Mimika – matatimor.net – Uskup Keuskupan Timika, Mgr. Bernadus Bofitwos Baru, OSA menyebut rusaknya Raja Ampat karena kerakusan oligarki.
Uskup yang baru ditahbiskan bulan Mei lalu ini menyampaikan hal itu dalam Kotbahnya pada Misa Pentakosta, Minggu 08 Juni 2025 di Gereja Katedral Tiga Raja Timika, Kabupaten Mimika, Papua Tengah.
“Saya kira 2.000 hektare di tanah Marind dibabat hanya untuk kepentingan oligarki,” ujarnya. “Dan juga ini Raja Ampat yang indah mulai hancur karena ketamakan dan kerakusan oligarki penguasa dengan slogan demi proyek strategis nasional.”
Berkotbah di hadapan Umatnya, yang disiarkan daring lewat kanal youtube Multimedia Tiga Raja Timika, Mgr.
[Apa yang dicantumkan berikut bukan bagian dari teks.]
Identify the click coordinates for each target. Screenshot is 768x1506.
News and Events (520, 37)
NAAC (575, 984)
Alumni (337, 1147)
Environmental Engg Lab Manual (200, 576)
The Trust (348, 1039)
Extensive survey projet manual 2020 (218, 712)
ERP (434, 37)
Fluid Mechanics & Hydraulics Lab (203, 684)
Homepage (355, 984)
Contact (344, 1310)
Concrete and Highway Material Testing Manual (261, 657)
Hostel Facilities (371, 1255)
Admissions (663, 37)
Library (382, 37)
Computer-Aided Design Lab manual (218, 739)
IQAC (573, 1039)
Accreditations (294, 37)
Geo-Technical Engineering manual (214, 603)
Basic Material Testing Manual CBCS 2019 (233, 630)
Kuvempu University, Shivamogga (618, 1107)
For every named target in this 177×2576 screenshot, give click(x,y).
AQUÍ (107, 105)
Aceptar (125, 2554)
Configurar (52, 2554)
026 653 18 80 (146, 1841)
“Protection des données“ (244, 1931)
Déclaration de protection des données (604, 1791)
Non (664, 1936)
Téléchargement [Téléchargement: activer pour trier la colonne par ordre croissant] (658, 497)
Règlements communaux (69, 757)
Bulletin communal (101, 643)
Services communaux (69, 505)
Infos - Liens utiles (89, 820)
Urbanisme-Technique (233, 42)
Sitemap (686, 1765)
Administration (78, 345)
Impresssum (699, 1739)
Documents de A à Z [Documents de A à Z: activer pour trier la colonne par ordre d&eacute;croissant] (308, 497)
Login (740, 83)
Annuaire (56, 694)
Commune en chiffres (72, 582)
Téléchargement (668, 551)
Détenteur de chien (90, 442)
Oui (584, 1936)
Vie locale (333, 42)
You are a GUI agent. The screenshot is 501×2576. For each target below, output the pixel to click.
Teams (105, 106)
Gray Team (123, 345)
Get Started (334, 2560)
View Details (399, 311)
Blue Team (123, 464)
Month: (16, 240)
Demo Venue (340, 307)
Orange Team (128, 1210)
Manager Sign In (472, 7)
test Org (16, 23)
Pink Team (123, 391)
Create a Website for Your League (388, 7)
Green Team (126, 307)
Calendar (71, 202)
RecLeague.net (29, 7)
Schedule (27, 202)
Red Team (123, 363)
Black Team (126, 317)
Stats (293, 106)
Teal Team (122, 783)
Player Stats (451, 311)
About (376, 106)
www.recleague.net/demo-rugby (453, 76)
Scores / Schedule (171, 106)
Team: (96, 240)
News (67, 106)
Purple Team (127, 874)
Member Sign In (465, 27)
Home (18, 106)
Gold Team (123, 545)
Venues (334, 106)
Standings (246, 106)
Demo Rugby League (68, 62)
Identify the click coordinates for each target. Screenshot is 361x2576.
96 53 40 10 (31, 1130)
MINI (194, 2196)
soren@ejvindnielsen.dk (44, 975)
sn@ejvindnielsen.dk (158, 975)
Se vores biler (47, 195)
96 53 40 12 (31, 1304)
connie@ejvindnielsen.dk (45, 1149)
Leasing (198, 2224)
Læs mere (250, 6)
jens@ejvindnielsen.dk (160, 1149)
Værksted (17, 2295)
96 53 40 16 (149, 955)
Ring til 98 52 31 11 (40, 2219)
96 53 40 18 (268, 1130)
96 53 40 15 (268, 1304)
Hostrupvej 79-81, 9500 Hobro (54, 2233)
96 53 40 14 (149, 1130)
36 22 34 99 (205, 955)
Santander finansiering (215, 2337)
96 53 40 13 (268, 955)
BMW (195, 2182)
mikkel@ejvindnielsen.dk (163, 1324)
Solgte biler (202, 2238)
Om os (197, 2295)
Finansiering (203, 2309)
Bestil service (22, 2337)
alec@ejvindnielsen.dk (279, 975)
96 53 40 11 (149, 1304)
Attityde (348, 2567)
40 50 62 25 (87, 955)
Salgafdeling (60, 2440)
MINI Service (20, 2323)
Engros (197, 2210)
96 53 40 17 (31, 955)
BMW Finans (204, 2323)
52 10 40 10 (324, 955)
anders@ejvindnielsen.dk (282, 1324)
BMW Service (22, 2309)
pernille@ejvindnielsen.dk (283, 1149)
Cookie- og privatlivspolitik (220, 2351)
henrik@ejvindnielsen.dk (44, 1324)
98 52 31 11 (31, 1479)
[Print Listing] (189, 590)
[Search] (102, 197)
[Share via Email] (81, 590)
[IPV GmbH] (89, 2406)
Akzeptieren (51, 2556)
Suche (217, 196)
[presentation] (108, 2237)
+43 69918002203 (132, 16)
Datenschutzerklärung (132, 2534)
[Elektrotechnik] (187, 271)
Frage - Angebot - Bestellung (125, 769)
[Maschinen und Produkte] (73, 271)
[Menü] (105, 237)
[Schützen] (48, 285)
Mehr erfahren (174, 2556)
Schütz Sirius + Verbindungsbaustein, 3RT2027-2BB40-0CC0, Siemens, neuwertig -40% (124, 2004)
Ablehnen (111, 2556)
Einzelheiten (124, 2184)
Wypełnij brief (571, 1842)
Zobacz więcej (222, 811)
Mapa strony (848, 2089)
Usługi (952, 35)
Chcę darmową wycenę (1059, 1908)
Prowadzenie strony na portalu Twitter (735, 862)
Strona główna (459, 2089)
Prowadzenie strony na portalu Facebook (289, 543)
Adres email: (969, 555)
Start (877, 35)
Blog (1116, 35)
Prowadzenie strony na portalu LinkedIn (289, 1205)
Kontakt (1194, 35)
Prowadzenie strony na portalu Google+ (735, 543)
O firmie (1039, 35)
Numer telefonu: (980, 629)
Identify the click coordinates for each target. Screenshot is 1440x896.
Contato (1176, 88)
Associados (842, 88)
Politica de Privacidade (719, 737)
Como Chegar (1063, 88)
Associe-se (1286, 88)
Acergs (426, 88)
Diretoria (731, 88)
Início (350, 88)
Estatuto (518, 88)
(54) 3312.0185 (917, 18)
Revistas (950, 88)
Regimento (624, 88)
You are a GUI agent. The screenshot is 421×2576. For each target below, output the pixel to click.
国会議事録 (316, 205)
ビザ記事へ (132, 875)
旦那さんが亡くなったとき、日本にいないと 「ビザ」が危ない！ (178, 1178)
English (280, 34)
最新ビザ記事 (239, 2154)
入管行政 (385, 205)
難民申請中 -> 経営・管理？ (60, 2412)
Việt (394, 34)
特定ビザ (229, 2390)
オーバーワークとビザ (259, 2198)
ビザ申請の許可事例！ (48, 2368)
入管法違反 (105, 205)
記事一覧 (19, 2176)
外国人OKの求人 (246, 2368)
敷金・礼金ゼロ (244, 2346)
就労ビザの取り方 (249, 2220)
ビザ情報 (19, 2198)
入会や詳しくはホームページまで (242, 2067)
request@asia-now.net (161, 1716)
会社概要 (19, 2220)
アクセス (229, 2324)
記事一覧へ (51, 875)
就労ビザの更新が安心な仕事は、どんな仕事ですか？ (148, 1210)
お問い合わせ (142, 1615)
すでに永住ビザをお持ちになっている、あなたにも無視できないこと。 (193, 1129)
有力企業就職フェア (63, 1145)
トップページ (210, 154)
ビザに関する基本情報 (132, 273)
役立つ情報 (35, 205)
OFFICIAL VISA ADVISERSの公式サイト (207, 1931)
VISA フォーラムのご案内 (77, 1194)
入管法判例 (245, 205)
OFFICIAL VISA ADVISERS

Bernardus mengingatkan bahwa kesewenang-wenangan pemerintah dan pengusaha telah mengambil kehidupan masyarakat asli Papua. Ia menyebut tindakan para oligarki tersebut dilandaskan oleh roh kejahatan yang telah menguasai manusia dengan kepentingan kapitalisme.
Akibatnya, banyak manusia yang takut kehilangan kenikmatan duniawi termasuk kekayaan yang telah dimiliki. Bila hal itu dibiarkan berlarut-larut, Bernardus menyebut itu bisa menghalangi Roh Kudus menggerakkan diri manusia untuk bertindak demi kehidupan bersama.
“Itulah roh dunia. Apakah kita mau ikut roh dunia seperti ini? Menghancurkan alam dan menghancurkan sesama?” kata Bernardus. Ia lalu menyerukan bahwa para umat seharusnya mengikuti Roh Kristus yang merupakan pemersatu karena menghargai keutuhan dan keindahan alam.
“Bapak Ibu dan saudara sekalian, lihat yang berjuang untuk mempertahankan alamnya, hutannya dan budayanya itulah mereka yang dikuasai Roh Kudus,” ucapnya. Bernardus berpesan bahwa masyarakat harus meneladani sifat-sifat Roh Kudus agar berani untuk menyuarakan tentang hak-hak hidup mereka.
Sebaliknya, ia mengimbau jemaat untuk meninggalkan roh duniawi yang berpihak pada oligarki yang mengutamakan kesejahteraan bagi segelintir orang. Sementara di sisi lain, roh duniawi itu menyengsarakan kehidupan orang lain.